Using the information:
(1) In the passage on foreign language teaching, what is the title of the special issue that Azade Seyhan introduces, and in which journal does it appear?
(2) Extend the passage on foreign language teaching, picking up right after its final sentence.

Quoted passage:
☆ ☆ ☆ ☆ ☆ ☆ ☆

Such criticism has rarely, if ever, been the task or goal of foreign language teaching. Although a combined analysis of culture, politics, and power does take place in literature departments, if is found primarily in English and cultural studies programs. Highlighting the foreign in foreign languages can establish links to colonialist and minority discourse studies, the most international and interdisciplinary subjects in English and cultural studies. In an important critique of colonialist literature, the literary critic Abdul Jan Mohamed, not surprisingly a Pakistani in an English department, frames the argument in terms familiar to any hermeneutic discipline that uses cultural analysis as the central paradigm:
By thus subverting the traditional dialectic of self and other that contemporary theory considers so important in the formation of self and culture, the assumption of moral superiority subverts the very potential of colonialist literature. Instead of being an exploration of the racial other, such literature merely affirms its own ethnocentric assumptions; instead of actually depicting the outer limits of civilization, it simply codifies and preserves the structures of its own mentality. (65)
The foreign language classroom provides a related potential for deauthorizing ethnocentric assumptions when the dialectic of self and other is made explicit. For foreign language teaching, the reifying of these oppositions would inhibit the learning of a language in any contemporary interactive method, whether conscious of the dialogic process described here or not. Such calcification would take foreign language pedagogy back to the antiquarian language-learning methods of translating written texts.
This imperialism of traditional or rote pedagogic functions reminds us again of positioning and its power to control the representation of colonized or minority cultures. Introducing a special issue of New German Critique , called Minorities in German Culture , the Turkish Germanist Azade Seyhan notes:
We write about the other within the framework of typologies our institutional practices sanction. But every typology presupposes a topology. Our meanings are closely related to our cultural and institutional space. Discursive practices, that is, not only specific representational tropes but also prejudicial assumptions, interpretive norms, and theoretical models delimit a horizon of understanding that defines the object of investigation. There has to be an exchange, however confrontational. I think we need to let the students in on the confrontation. (7–8) 8
The foreign language classroom shows how difference can be used as an emancipatory force politically and pedagogically. It proves unequivocally the impossibility of trying to deny or erase difference. The mediator of difference, as anthropologist or teacher, should draw attention to the critical capabilities of such sites for provoking reflection on preconceived interests or ideologies that shape our understanding, no matter how objective we claim to be.

☆ ☆ ☆ ☆ ☆ ☆ ☆

Stored data:
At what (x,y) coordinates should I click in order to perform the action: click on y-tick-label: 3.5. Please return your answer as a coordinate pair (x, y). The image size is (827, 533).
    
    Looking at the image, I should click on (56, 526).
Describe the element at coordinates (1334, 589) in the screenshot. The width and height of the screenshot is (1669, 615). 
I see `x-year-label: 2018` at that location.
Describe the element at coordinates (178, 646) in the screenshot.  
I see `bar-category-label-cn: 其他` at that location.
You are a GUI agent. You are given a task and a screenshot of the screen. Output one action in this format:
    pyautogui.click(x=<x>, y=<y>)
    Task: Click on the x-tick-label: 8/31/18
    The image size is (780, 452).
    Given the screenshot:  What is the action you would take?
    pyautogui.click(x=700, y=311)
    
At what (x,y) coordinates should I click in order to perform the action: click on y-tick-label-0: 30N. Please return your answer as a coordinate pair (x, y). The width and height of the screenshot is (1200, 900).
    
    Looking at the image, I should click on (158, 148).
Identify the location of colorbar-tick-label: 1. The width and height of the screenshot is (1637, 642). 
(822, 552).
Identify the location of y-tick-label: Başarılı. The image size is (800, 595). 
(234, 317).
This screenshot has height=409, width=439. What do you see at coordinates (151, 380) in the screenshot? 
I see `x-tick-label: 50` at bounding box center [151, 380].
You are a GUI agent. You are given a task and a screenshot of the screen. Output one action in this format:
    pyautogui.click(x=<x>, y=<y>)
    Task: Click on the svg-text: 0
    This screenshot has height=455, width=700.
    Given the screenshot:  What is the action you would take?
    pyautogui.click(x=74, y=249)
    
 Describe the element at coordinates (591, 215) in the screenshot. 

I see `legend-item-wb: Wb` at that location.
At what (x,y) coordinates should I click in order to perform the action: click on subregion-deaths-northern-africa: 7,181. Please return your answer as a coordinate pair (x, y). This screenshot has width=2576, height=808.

☆ ☆ ☆ ☆ ☆ ☆ ☆

Answer set:
(1) *Minorities in German Culture*, a special issue of *New German Critique*.

(2)
The students, who need to be let in on the confrontation, according to Seyhan, are not just objects of theoretical speculation. They are enlivened by a classroom that is more energetic and participatory because they are forced to try to communicate, to speak and think the other in its most literal representational form, namely, in language. The constant shifting back and forth across borders and boundaries makes them stumble and fall over their linguistic, cultural, and political a prioris. The inter-subjectivity of such movement or exchange, no matter how fraught with impediments, illustrates how the dialogue between teacher and student is constructed and therefore invested with positions and prejudices. These exchanges might take place in literal dialogues but more often occur in constructed role-playing or even in pattern drills that require students to put themselves in the place of others, to act as foreigners in their own country or as fellow citizens living in a foreign culture (Americans abroad). It is always a revelation for the American student of German, for example, to recognize the connotations of intimacy or politeness carried by different forms of address in German, the different notions of time and space inherent in certain vocabulary or idioms, and the different words used for some of the same concepts by native German speakers from various areasAustria, Switzerland, and the former East and West Germanies. At such moments of insight mere language skills are transformed into cultural discourse.
Stimulated by the convergence of thinking about the strange, the alien, and the other from anthropology, literary study, and now pedagogy, we who preside in the foreign language classroom can recolonize our ground and even achieve a new status. We cannot do so, however, in the imperialistic or single-minded fashion of the political systems from which we take this metaphor. We can, in fact, reclaim lost territory by turning this geopolitical discourse back on such countries. We can show how a different sort of interdisciplinary and international approach to learning and pedagogy can add an intercultural component to all study and, by making the most of difference, benefit critical reflection.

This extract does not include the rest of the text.